If you ask my 10-year-old daughter what her pet peeve is she’ll say it’s power walkers. Something about people doing more than strolling but less than running drives her nuts. And the arm-pumping just sends her over the edge.
We all have our peeves. In the time of coronavirus, we all have a lot more of them. My shoulders tense daily when I’m trying to focus and hear loud chewing or slurping or tapping or breathing:
ME: “Could you please keep it down? The breathing is, like, a lot.”
HUSBAND: “I shouldn’t breathe?”
ME: “Breathe. Just quieter.”
I had a robust list of annoyances before the pandemic. Many of them had to do with grammar. I’ll be the first to admit I’m no expert on language. I’m sure my writing is riddled with all sorts of errors from misplaced commas to split infinitives to words left off the end of a
But if you’ll cut me a little slack, we can have some fun:
DON’T FEAR ME
This goes back to grade school when every time we’d say, “Me and Michael are going to the movies” our parents would jump in with, “Michael and I”. It happened so many times that it was imprinted on our brains that we should never, ever, under any circumstances use the word “me” in a sentence that includes another person because then we’d sound dumb.
But there are actually a lot of brilliant people out there who are making themselves sound dumb — and peeving me out — by not knowing when to use “me”. There’s a simple way to figure it out.

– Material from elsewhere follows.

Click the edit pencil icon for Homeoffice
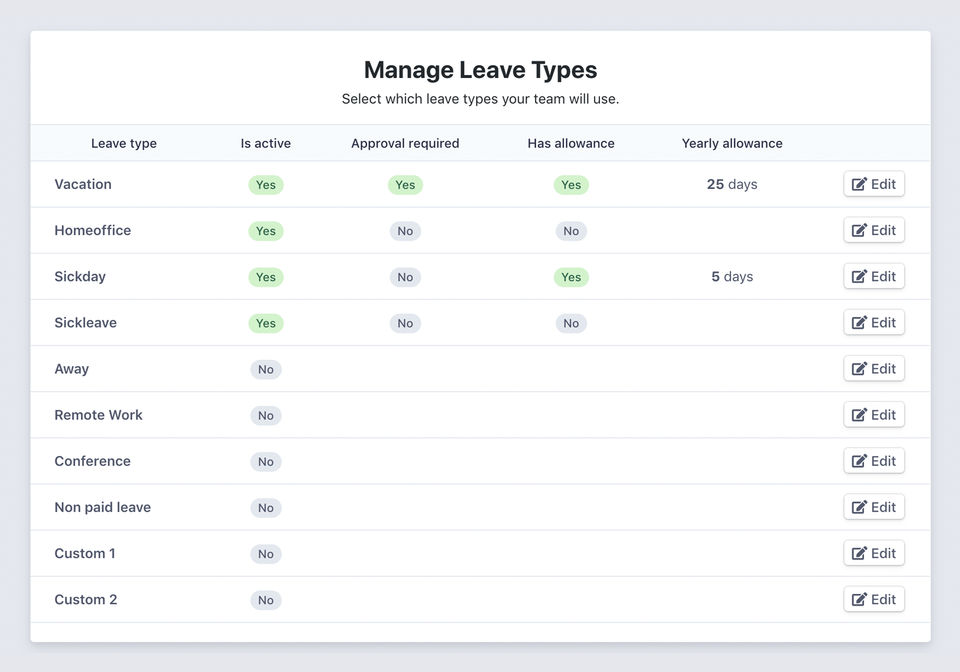Screen dimensions: 960x672 859,231

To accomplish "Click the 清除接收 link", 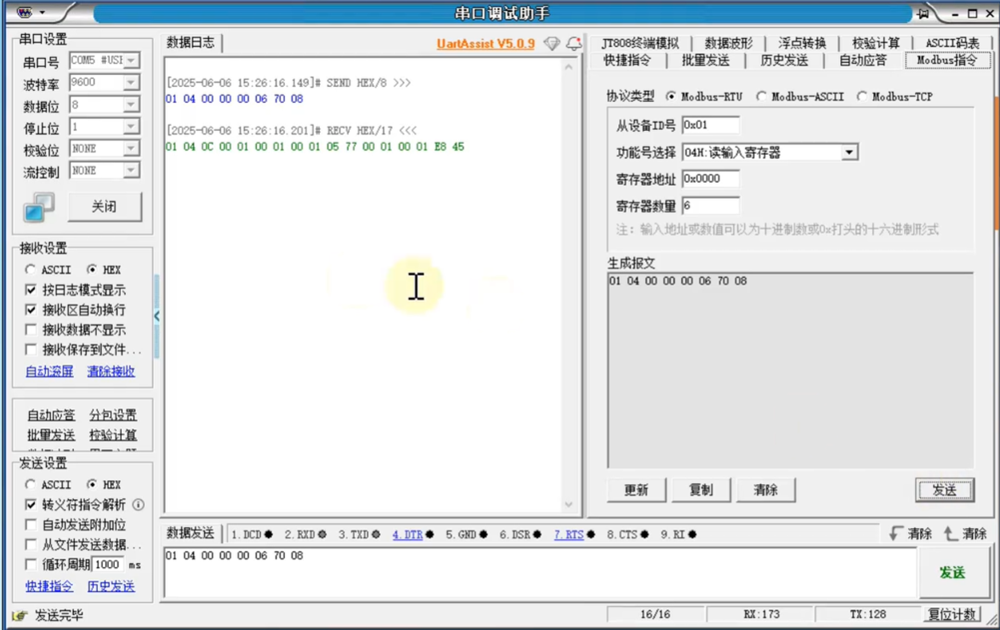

If the sentence makes sense when you remove the other person, you have it right. If not, it’s wrong.
Michael and I are going to the movies.
Take Michael out of the equation and see what makes sense:
I am going to the movies
Me am going to the movies.
ANSWER: I is correct.
Try this one:
That little dog just ran by Michael and I.

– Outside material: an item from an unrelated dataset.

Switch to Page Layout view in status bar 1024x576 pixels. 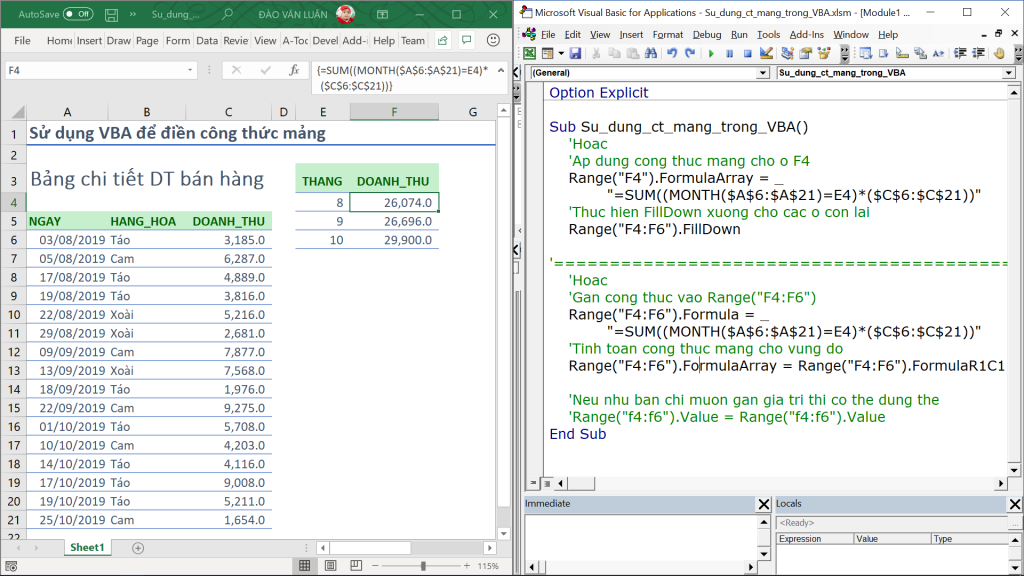coord(332,566)
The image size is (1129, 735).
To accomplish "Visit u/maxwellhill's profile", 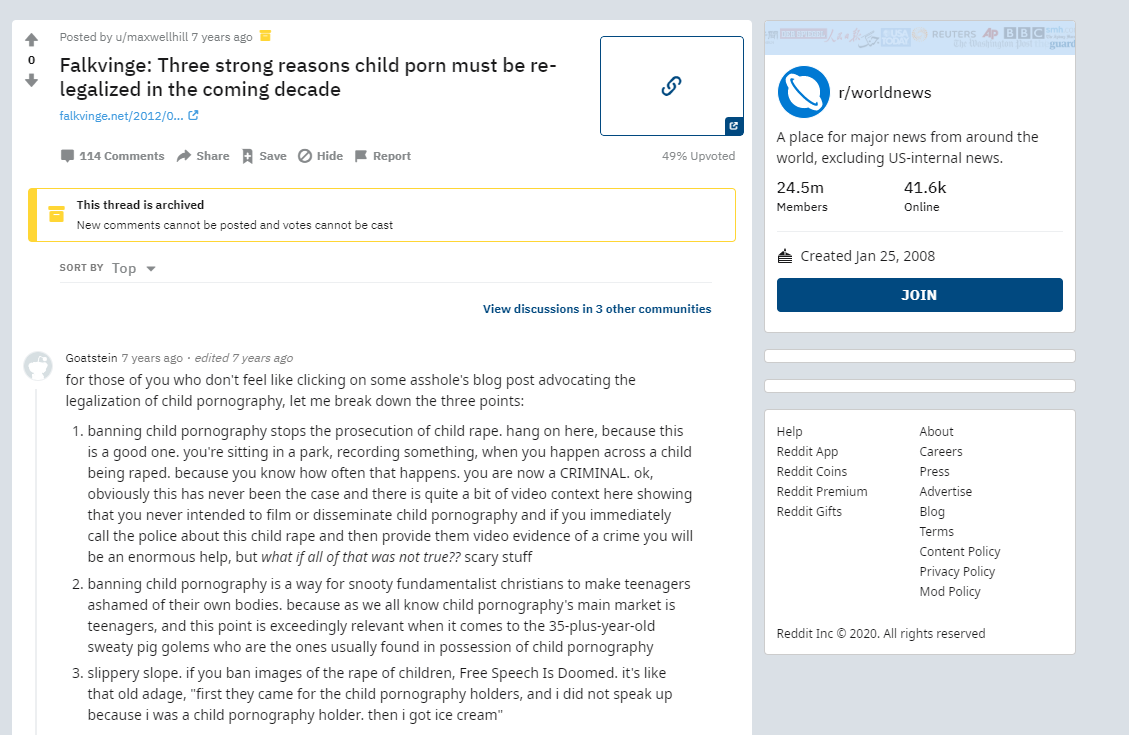I will point(152,37).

Again, remove Michael and see what makes sense:
That little dog just ran by I.
That little dog just ran by me.
ANSWER: ME. That little dog just ran by Michael and me.
Some people who are afraid of“me” hedge and use “myself”, which is just as peevy.

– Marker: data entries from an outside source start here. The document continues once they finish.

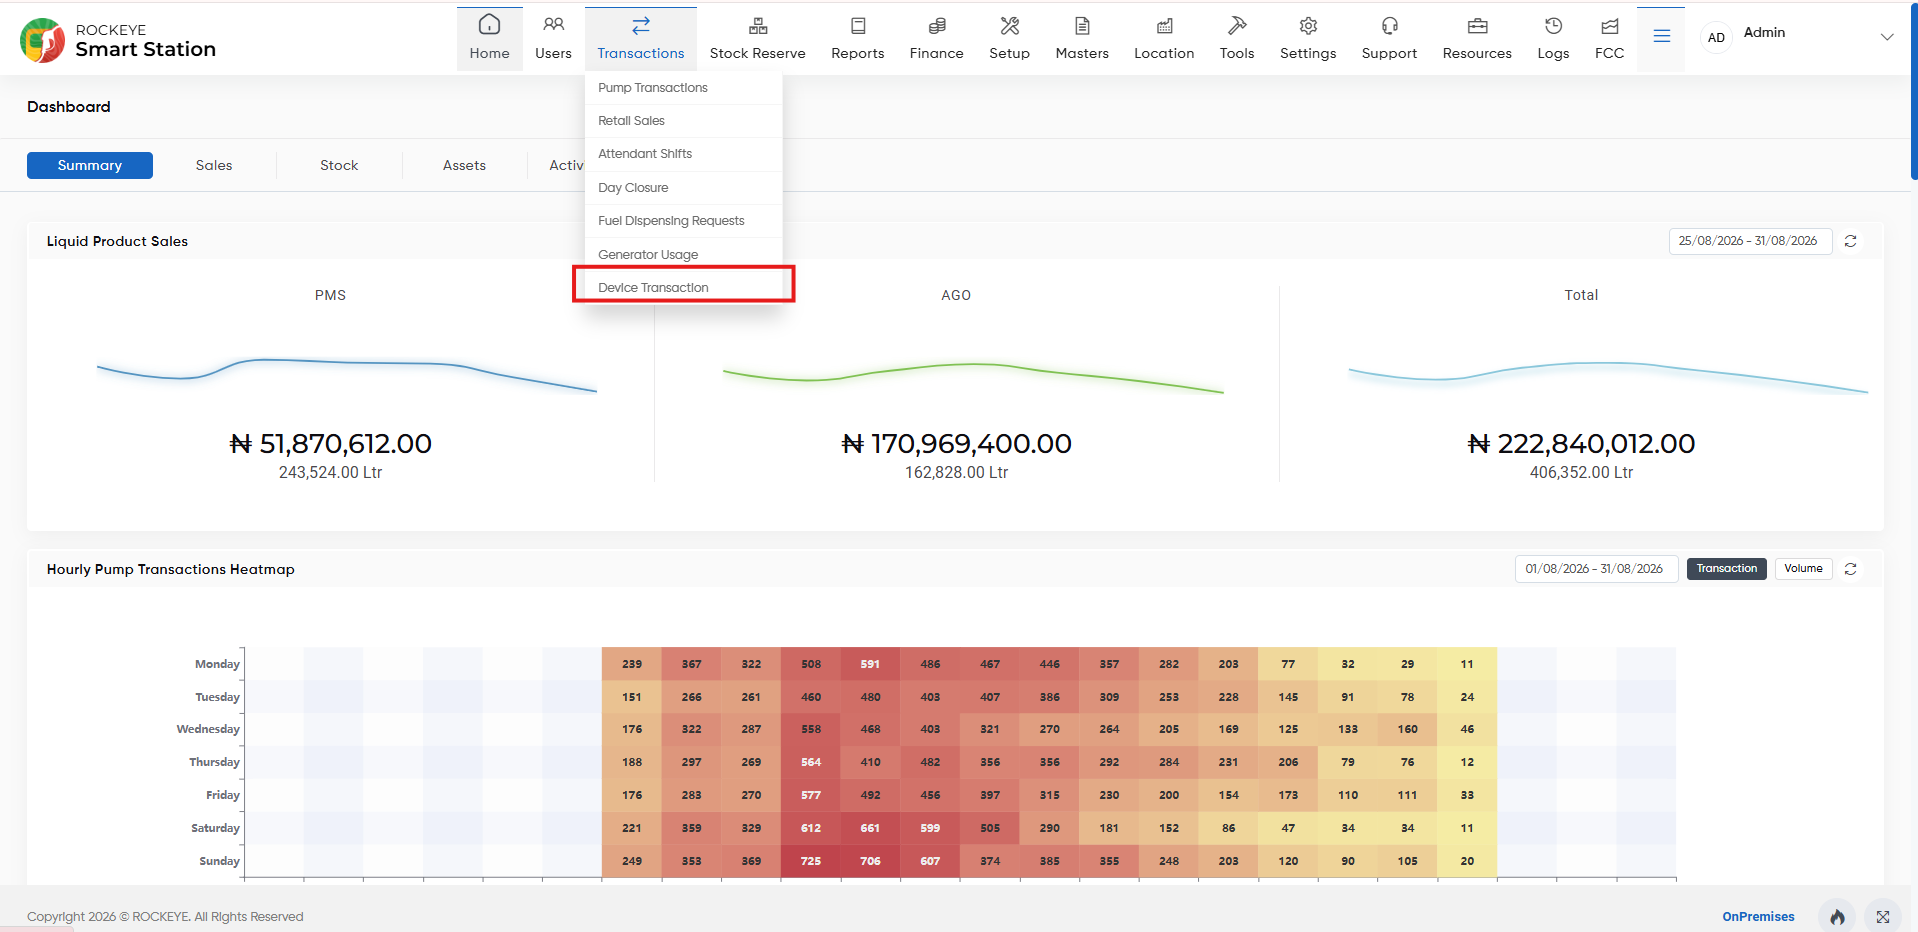1918x932 pixels.
Task: Refresh the Hourly Pump Transactions Heatmap
Action: click(x=1851, y=569)
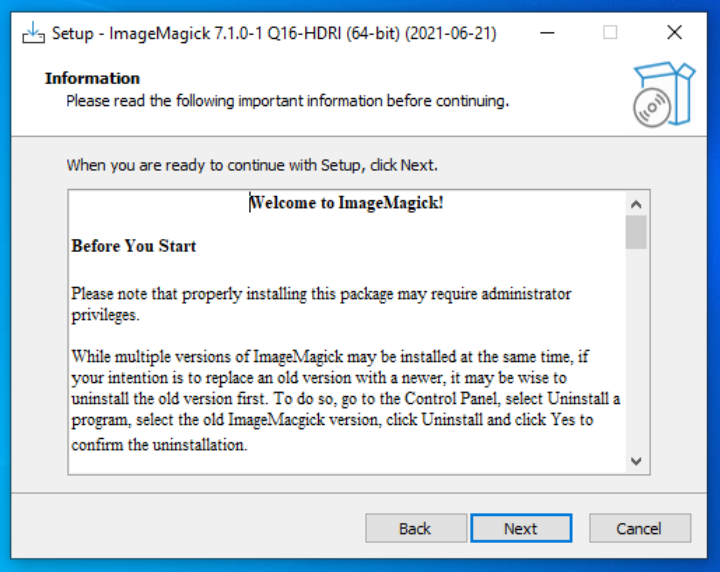This screenshot has height=572, width=720.
Task: Go back with the Back button
Action: point(416,528)
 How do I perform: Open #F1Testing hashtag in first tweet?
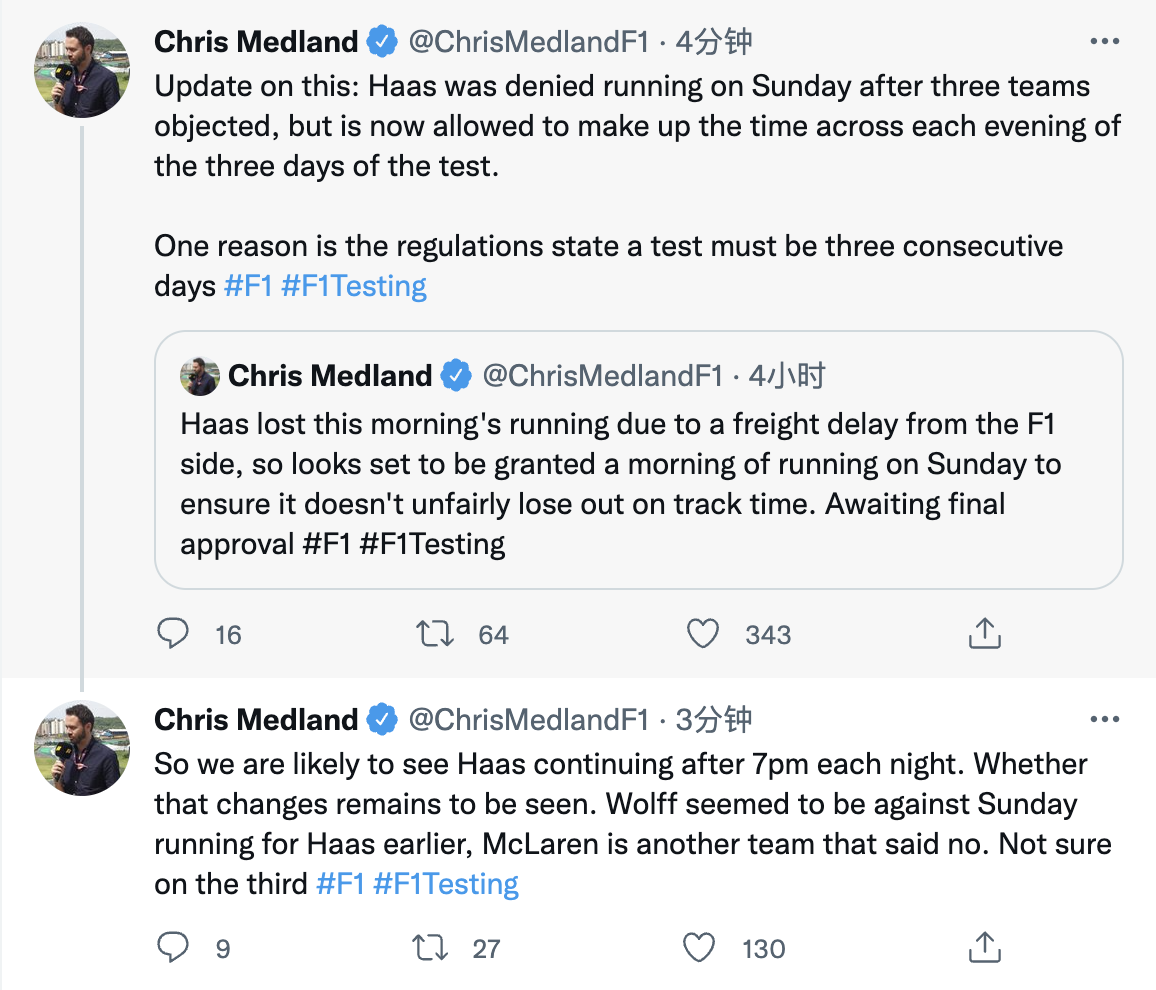(354, 286)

If you have questions, come to talk to Michael or myself.
No. No, no, no, no. Come talk to me. Or come talk to Michael or me.
Interesting may be the least interesting adjective of all time. It’s a word we use when we don’t want to hurt someone’s feelings:
Question: “Did you like my book?”
Answer: “It was so interesting.”
Translation: It blows chunks.
Statement: “I noticed there are a lot more squirrels in the park.”
Translation: I could not care less.
And if you’re describing an article you read or a piece of art you saw or an idea you heard, skip “interesting”. Dig deeper. Be specific. As the song says, “Tell me something good. Tell me, tell me, tell me.”
HERE’S THE THING
I listen to a lot of podcasts. Like a lot, a lot — and I hear the phrase “a thing” all the time.
It’s kind of a thing.
That’s not a thing.
He’s trying to make it a thing.
STOP. I BEG YOU.
Please also stop beginning every interview question and beginning every interview answer with, “So…” Fear not. Just go right in.
OF GREAT IMPORT
Every time I use an adverb, I feel a pang of guilt and lameness as I remember what Mark Twain said: “If you see an adverb, kill it.”
Also, “Substitute ‘damn’ every time you’re inclined to write ‘very;’ your editor will delete it and the writing will be just as it should be.”
When I see “ly” in a sentence like this, I want to delete it and then kill it.
The children planted flowers, which made the garden beautiful. More importantly, it added life and color to the neighborhood.
Some are agnostic on this. In 1982, William Safire wrote, “More important” is my preference, but if “more importantly” turns you on, go ahead and use it.”
Merriam-Webster says you can go either way, “When wanting to comment on the degree of importance of the content of a statement, you may safely choose important or importantly.”
Not in my house you can’t.
Maybe it doesn’t bother grammarians, but this makes me insane: “We have to consider the way traffic has impacted the city.”
Your wisdom teeth are impacted. The city is not. Try this: “We have to look at the impact traffic has had on the city.”
ODDS AND ENDS
• Please don’t use “task” as a verb or “ask” as a noun.
• Please don’t say “welcome in”. Welcome is fine.
• Please don’t ever use “circle back”, “bandwidth”, “let’s be clear”, or “pivot” (exception for the episode of “Friends” where Ross is trying to move a couch up a flight of stairs. Classic.)
• Please teach me how to use affect and effect. I always get confused.
• Please don’t come after me. As I said, all in good fun.